This repository contains some implementations of streaming queries to experiment.
Prerequisite: python
, pip
and virtualenv
should be installed in prior.
PySpark is set to 3.0.1, but the code doesn't have 3.0 specific logic (AFAIK), so you can try changing the dependency and rebuild for other Spark versions.
make clean
make all
Once the commands run successfully, you will get three files in dist/
,
- libs.zip
- jobs.zip
- main.py
(TODO: improve Makefile to provide a command to update only jobs.zip)
libs.zip and jobs.zip will be provided as dependencies (via --py-files
). main.py
will be provided as an entry point.
For example, suppose you'd like to execute streaming query via simple query executor, you'll want to run it like below:
<SPARK_HOME>/bin/spark-submit --master "local[*]" --py-files ./dist/jobs.zip,./dist/libs.zip \
./dist/main.py simple_query <options for simple query>
Simple query executor lets you to construct the query with pre-configured source and sink. Given it's pre-configured, the functionality is merely like reading from source and directly writing to sink without transformation (does some transformation if sink requires).
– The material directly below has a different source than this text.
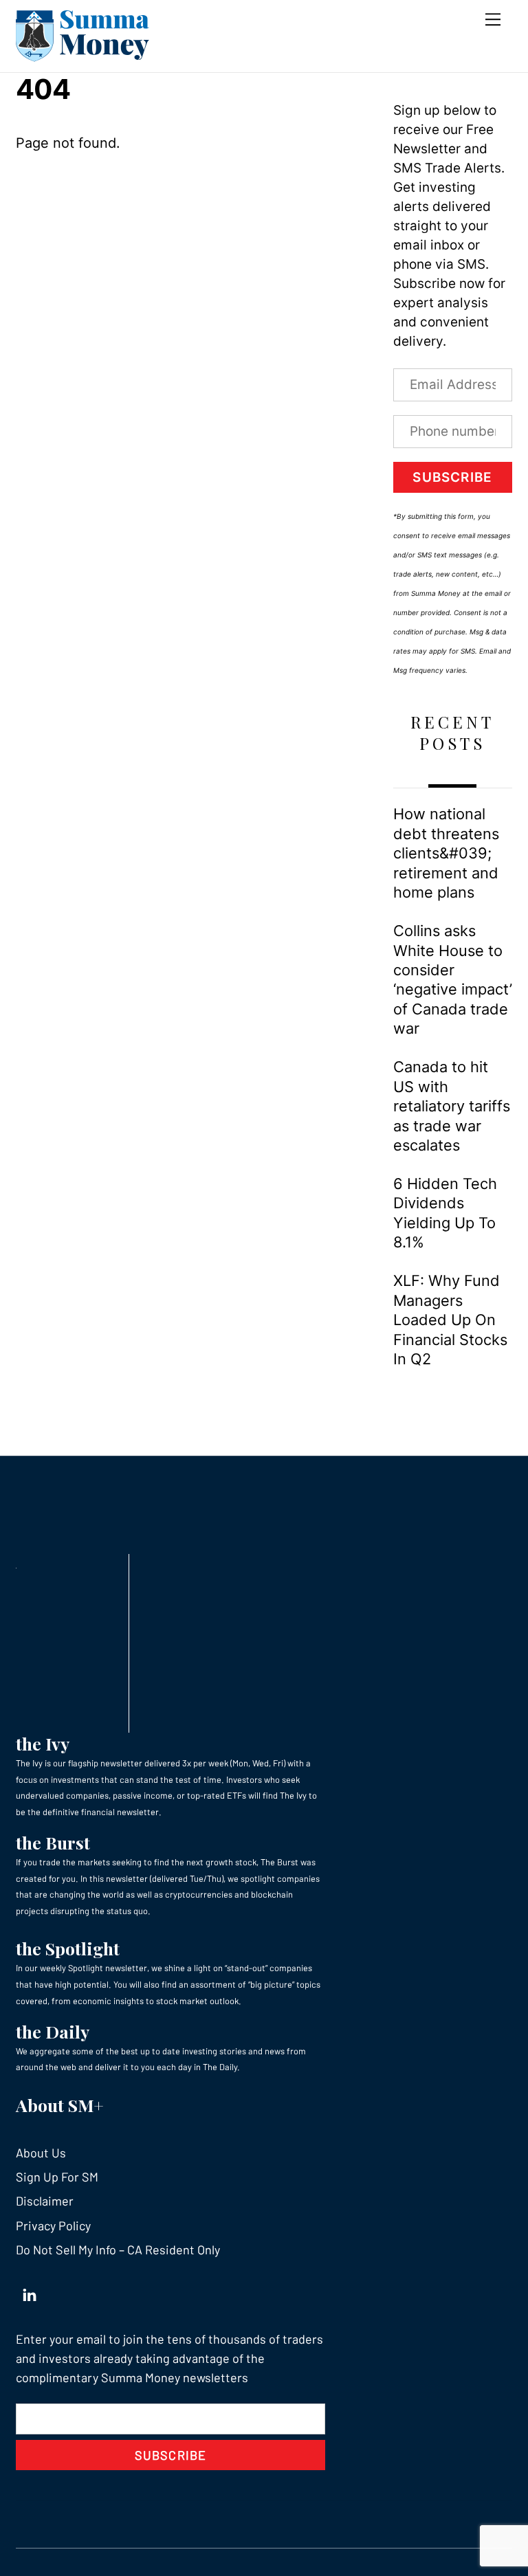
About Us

For example, suppose you don't have any data to read but want to start with any generated data to experiment the basic functionality of sink. In this case, you can use 'rate' data source to generate the data, and write to the available sink. Suppose you're writing the date to the Kafka topic, then the command to run the query will follow:
<SPARK_HOME>/bin/spark-submit --master "local[*]" --py-files ./dist/jobs.zip,./dist/libs.zip \
--packages org.apache.spark:spark-sql-kafka-0-10_2.12:3.0.1 \
./dist/main.py simple_query --source-format=rate --sink-format=kafka \
--source-option-rows-per-second=100 \
--sink-option-bootstrap-servers=localhost:9092 \
--sink-option-topic="output-topic" \
--checkpoint-location=/tmp/checkpoint-rate-to-kafka
(As you see, some data sources require you to provide dependencies in Spark classpath.)
--source-format
defines the data source to use for source, whereas --sink-format
defines the data source to use for sink.
You can provide "help" to the first option to print out all available data sources and options (common, and data source related).
<SPARK_HOME>/bin/spark-submit --master "local[*]" --py-files ./dist/jobs.zip,./dist/libs.zip \
./dist/main.py simple_query help
(You would wonder why it has to go through spark-submit
. You don't necessarily need to do that, but then you'll need
to deal with dependencies. If you have configured virtualenv
(or installed all dependencies via pip
) for the code,
simply including ./src
to the PYTHONPATH would probably work.)
To support testing long-running query, there're a couple of data generators available. Data generator doesn't follow the options above, and doesn't require PySpark to work with.
- Input creator for file: src/data_generator/input_file_creator.py
USAGE: %s [input_dir_path] [dir_pattern (follow the format of datetime)] [seconds per file] [lines per file]
- Input creator for Kafka: src/data_generator/kafka_input_record_creator.py
USAGE: %s [kafka_bootstrap_servers] [topic] [records per second]